■ **Provided text**:
• • •

For immediate release, August 3, 2010
Delay on New START ratification vote provides opportunity for assessment of nuclear weapons policies
Will "New START" occasion massive new investments in the nuclear weapons enterprise, or will cooler heads prevail?
Contact: Darwin BondGraham, Greg Mello, 505-265-1200
Albuquerque — Today's announcement of a delay in the Senate Foreign Relations Committee vote on ratification of the New START treaty until mid-September provides an opportunity for reflection and substantive decision making about the future of US nuclear weapons policies. The Study Group applauds Senator Kerry's postponement of the vote, hoping the delay will allow Senate and House lawmakers to assess the wisdom of increasing spending on unnecessary nuclear weapons infrastructure over the next decade and beyond.

• • •

■ **Saved entries**:
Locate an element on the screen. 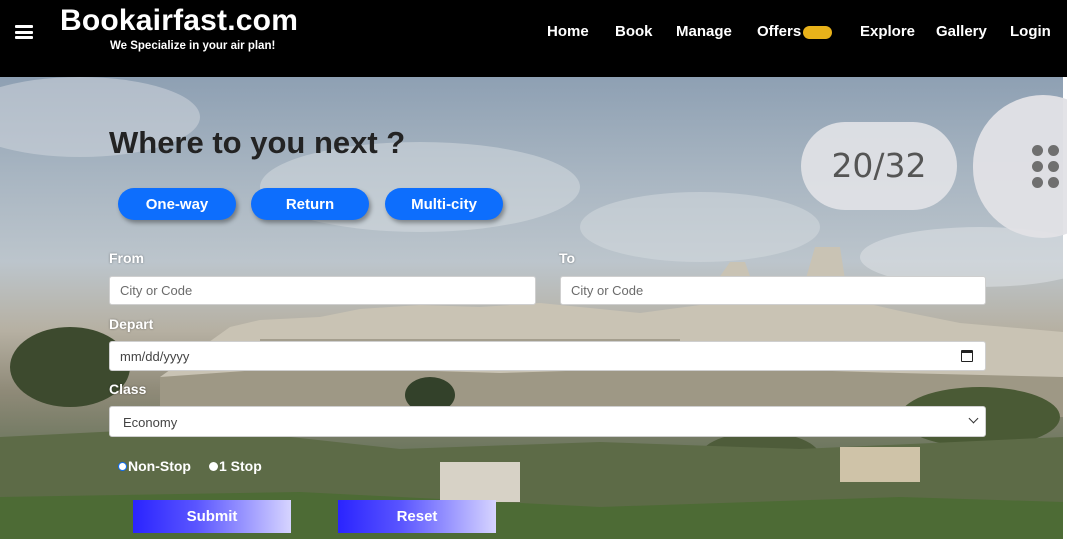 Image resolution: width=1067 pixels, height=541 pixels. to-label: To is located at coordinates (568, 258).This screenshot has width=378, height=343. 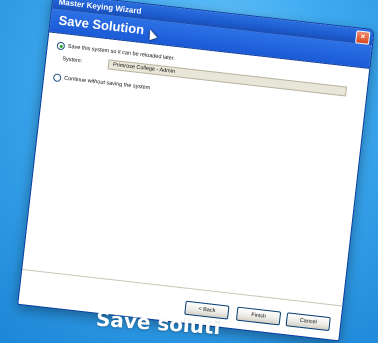 What do you see at coordinates (107, 84) in the screenshot?
I see `continue-option-label: Continue without saving the system` at bounding box center [107, 84].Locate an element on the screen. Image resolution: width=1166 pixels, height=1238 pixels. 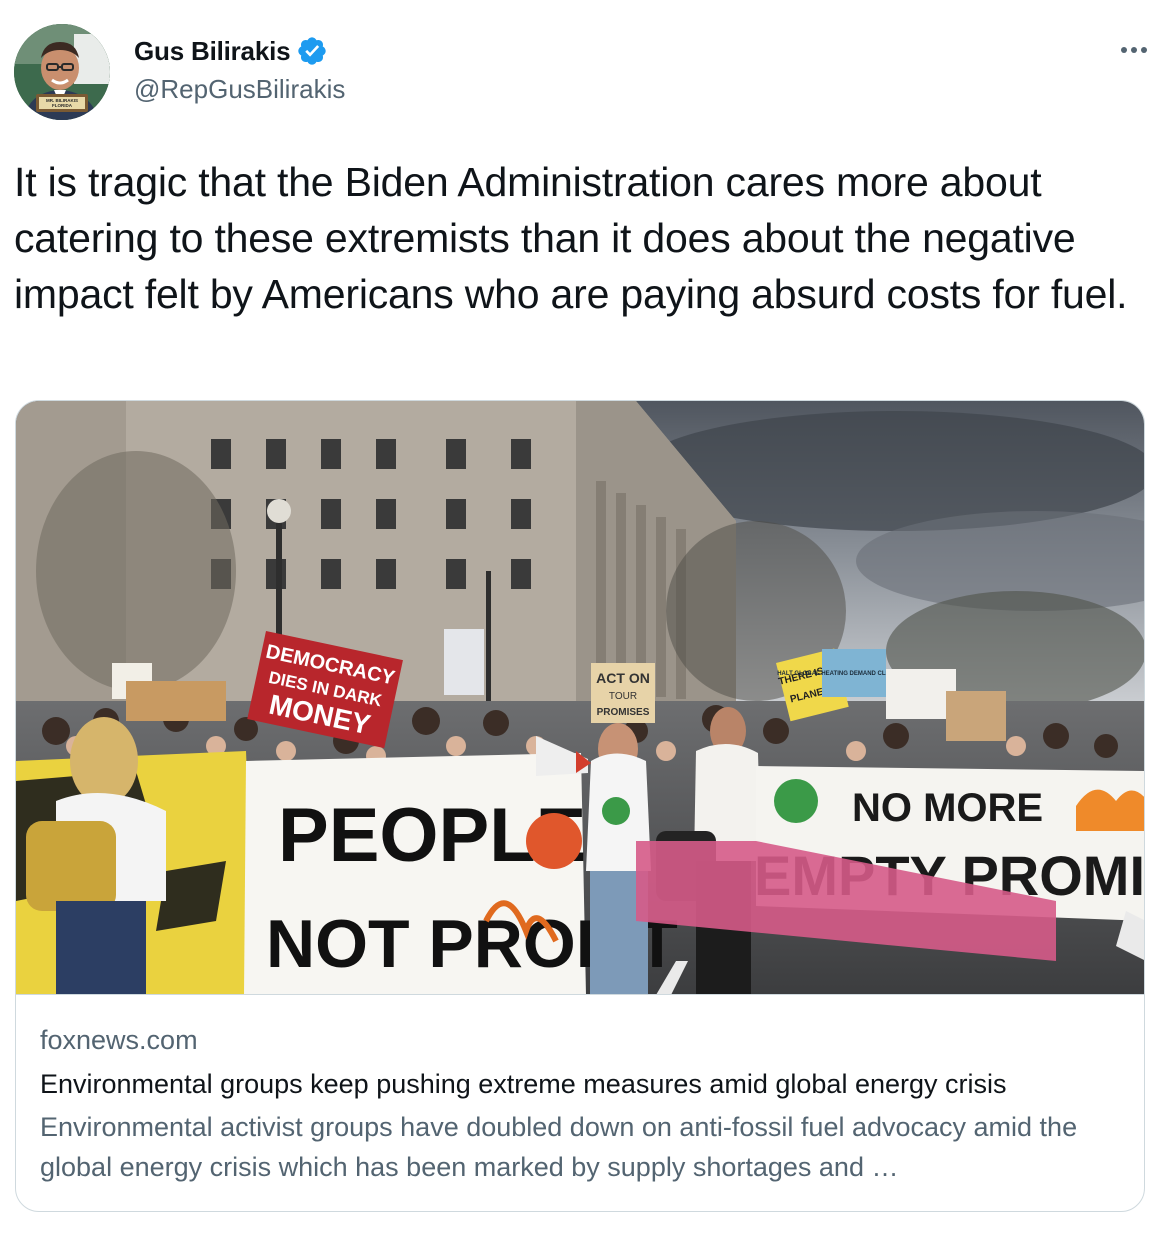
author-display-name: Gus Bilirakis is located at coordinates (212, 52).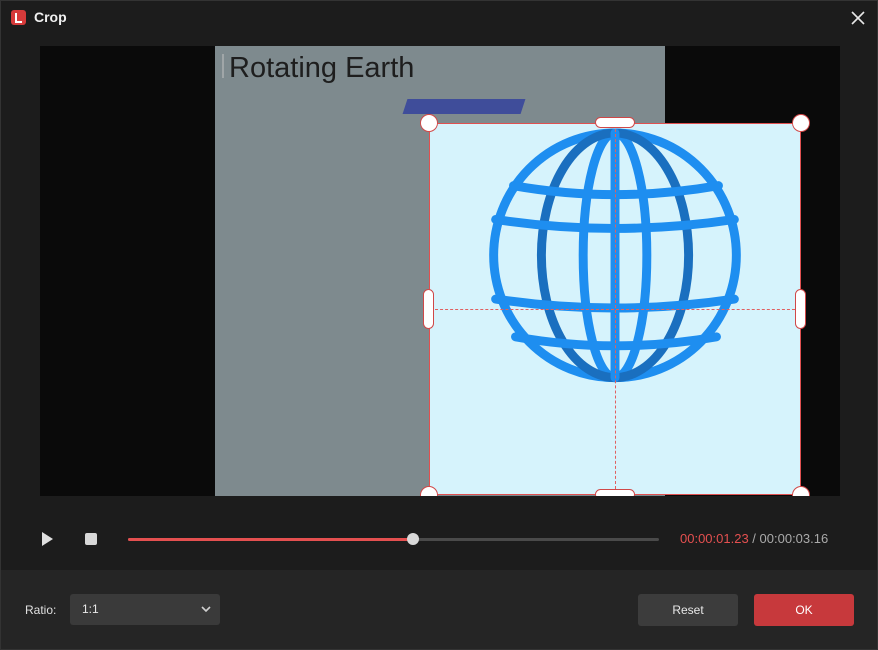 The height and width of the screenshot is (650, 878). I want to click on crop-guide-vertical, so click(616, 309).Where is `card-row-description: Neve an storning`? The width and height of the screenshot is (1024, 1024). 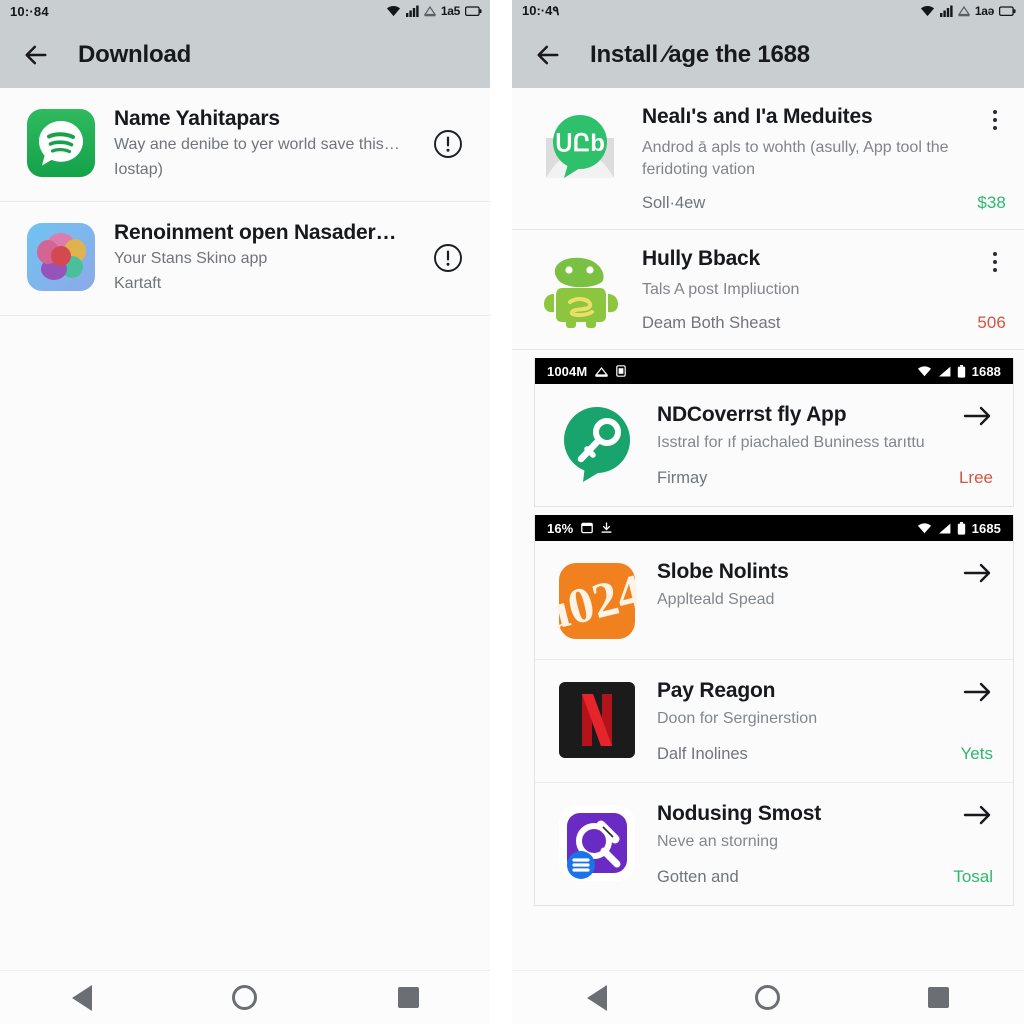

• • •

■ **Exercise brief**:
According to the press release, until when was the Senate Foreign Relations Committee vote on New START ratification delayed? These rows have no connection to the press release.

■ **Task response**:
Until mid-September.